Antycellulitowy peeling myjący No More Drama - Lirene

 Skład:IAqua, Glycerin, Pumice, Sodium Laureth Sulfate, Coco-Glucoside, Cocamidopropyl Betaine, Parfum, Sucrose, Green Coffee Bean Extract, Camellia Sinensis Leaf Extract, Coffea Arabica Seed Powder, Potassium Sorbate, Sodium Benzoate, PPG-2 Hydroxyethyl Coco/Isostearamide, Acrylates/C10-30 Alkyl Acrylate Crosspolymer, Citric Acid, Tetrasodium Glutamate Diacetate, Sodium Hydroxide, Sodium Benzotriazolyl Butylphenol Sulfonate, Caramel. 

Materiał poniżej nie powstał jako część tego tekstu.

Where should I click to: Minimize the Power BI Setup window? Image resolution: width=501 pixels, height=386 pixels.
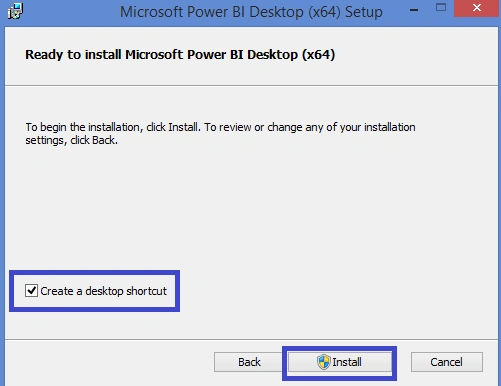414,10
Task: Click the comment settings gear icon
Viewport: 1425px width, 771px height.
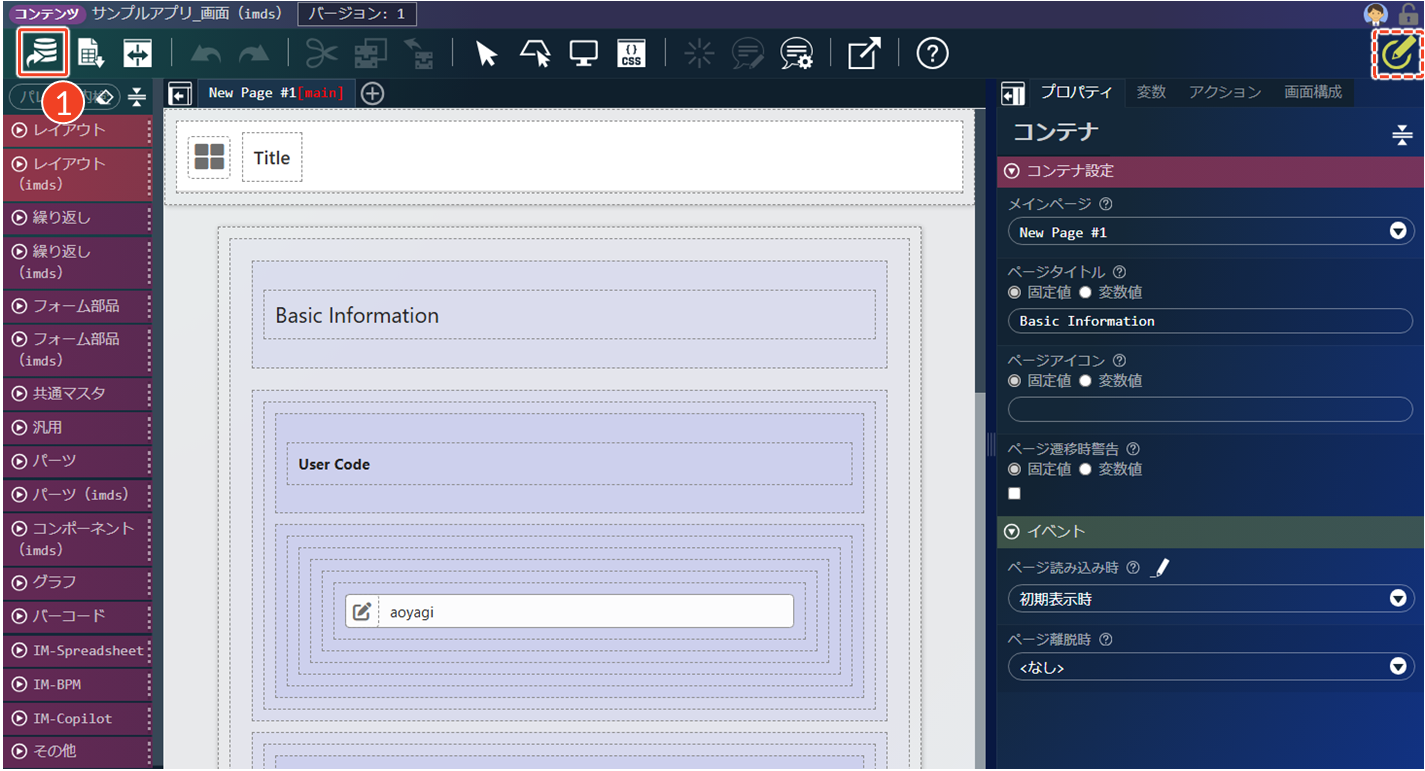Action: point(796,53)
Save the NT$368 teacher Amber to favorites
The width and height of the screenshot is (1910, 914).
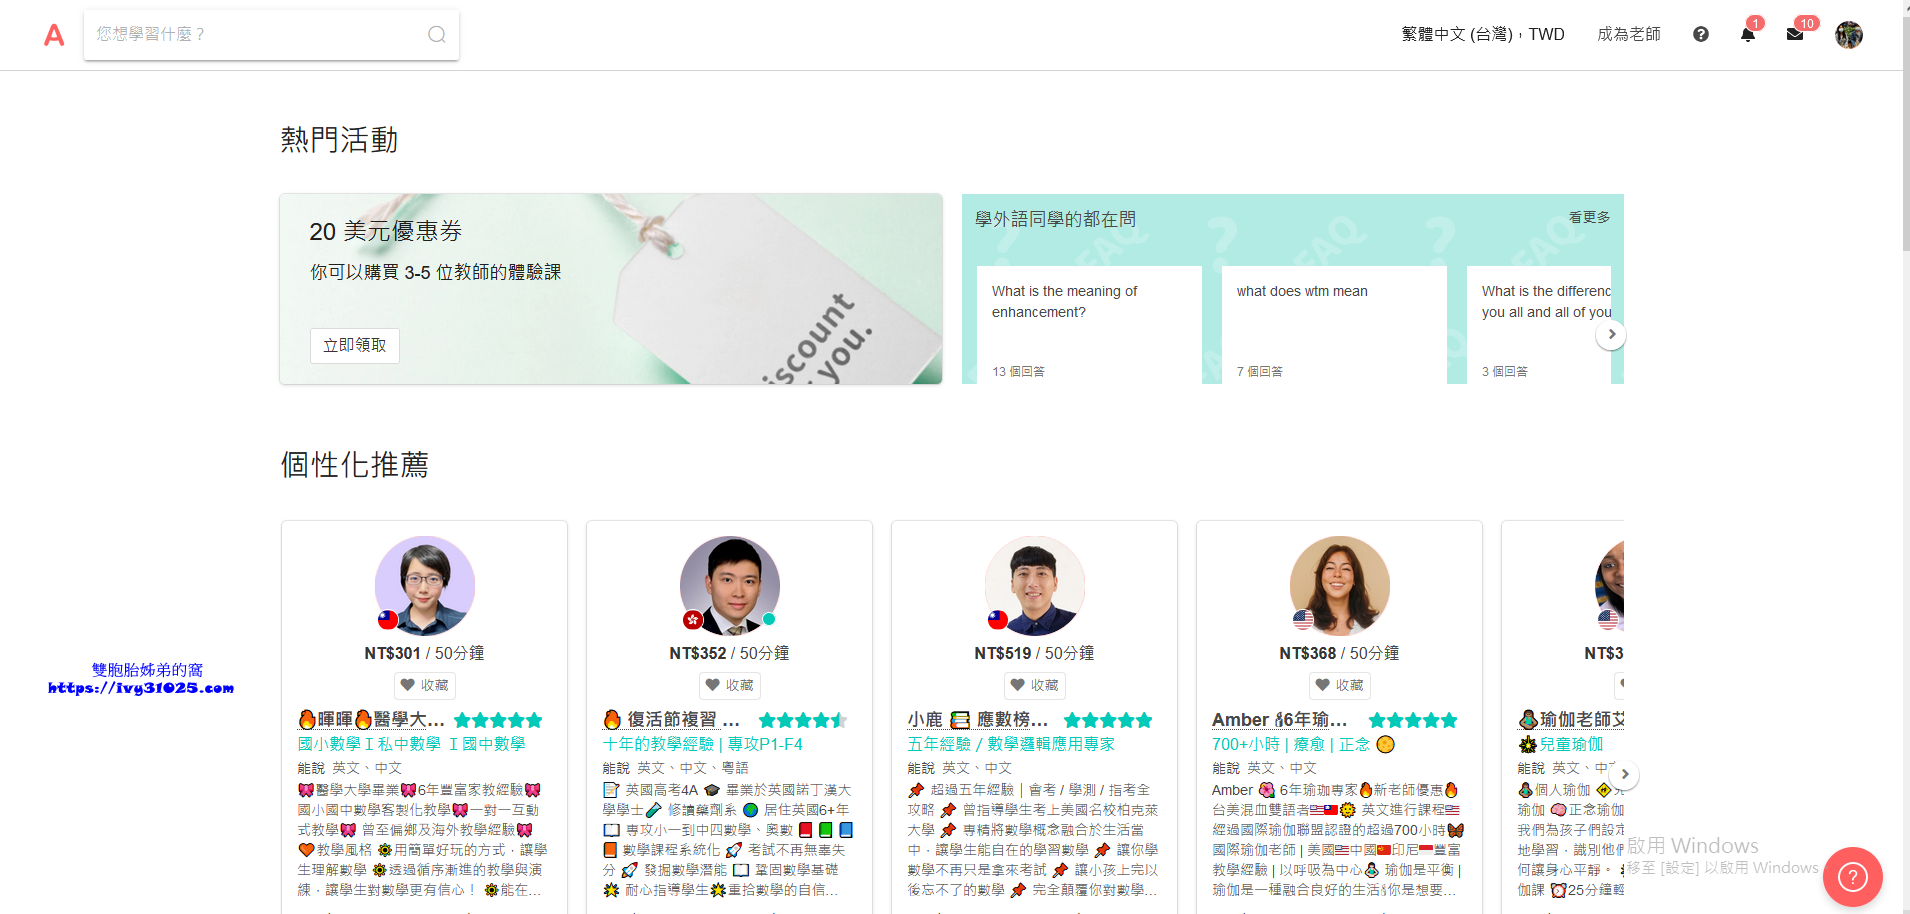tap(1340, 685)
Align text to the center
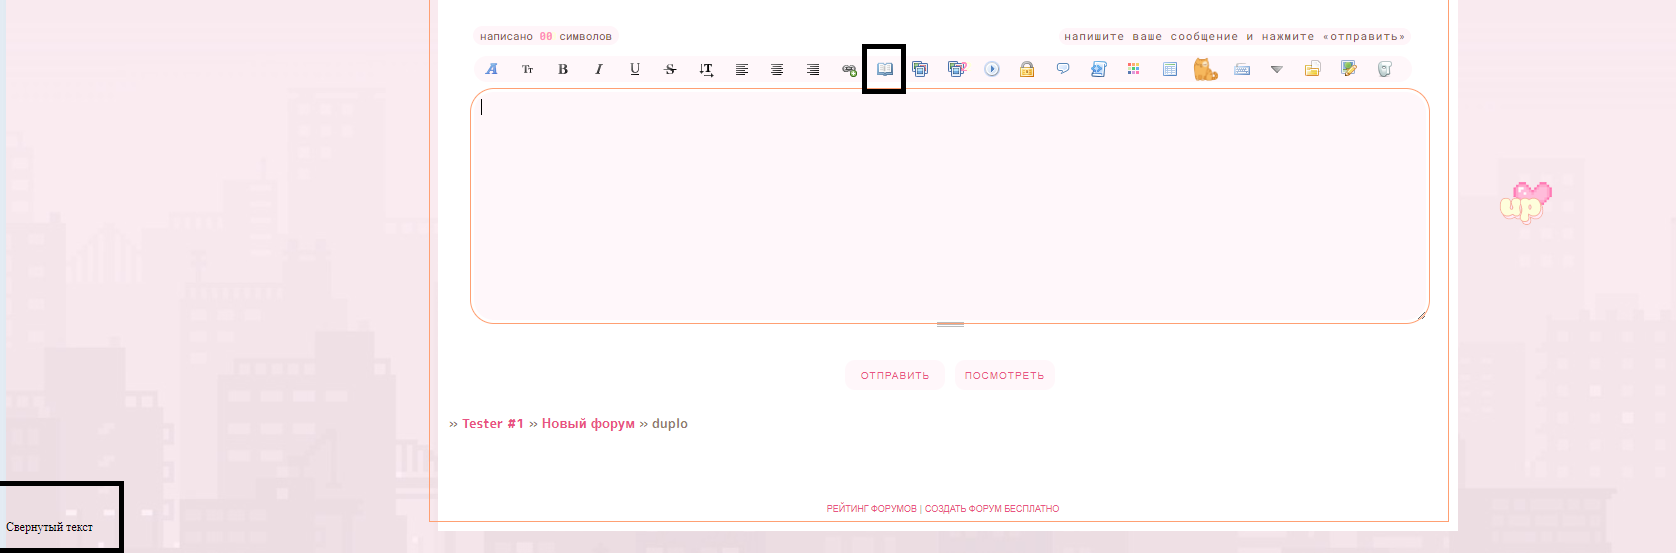 777,69
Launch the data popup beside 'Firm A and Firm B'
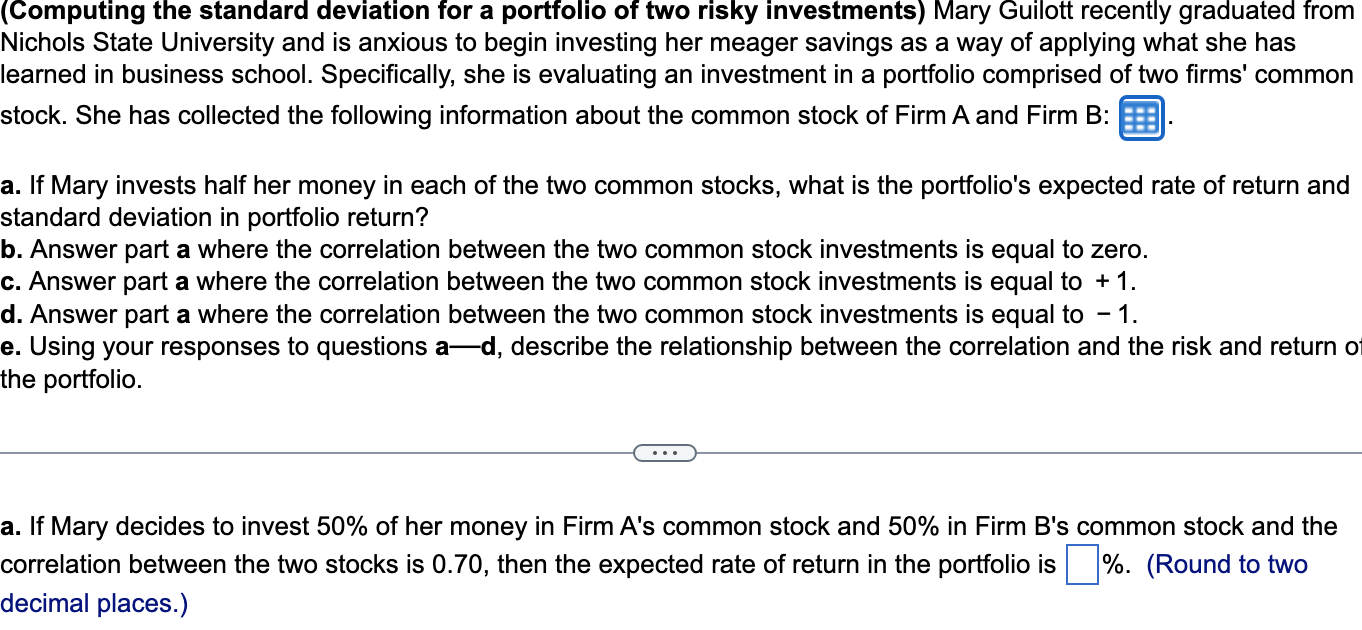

Antycellulitowy peeling myjący No More Drama - Lirene

Obietnica producenta (Laboratorium Kosmetyczne Dr Irena Eris): zawarte w peelingu przyjazne środowisku ścierające drobinki kawy intensywnie usuwają martwe komórki naskórka, eliminują szorstkość, poprawiają jędrność i elastyczność. Zapewniają efekt delikatnego drenażu i wspomagają usuwanie toksyn z organizmu. Ekstrakt z kawy przyspiesza mikrokrążenie, napina i poprawia kondycję skóry. Ekstrakt z zielonej herbaty działa antycellulitowo, ujędrniająco oraz antyoksydacyjnie. Efekty działania już po pierwszej aplikacji: skóra miękka w dotyku - 100%, wygładzenie - 98%, ujędrnienie - 76%,  redukcja widoczności cellulitu - 76%.

Sposób użycia: nałóż na wilgotną skórę ciała i delikatnie masuj. Dokładnie spłucz. Stosuj 1-3 razy w tygodniu.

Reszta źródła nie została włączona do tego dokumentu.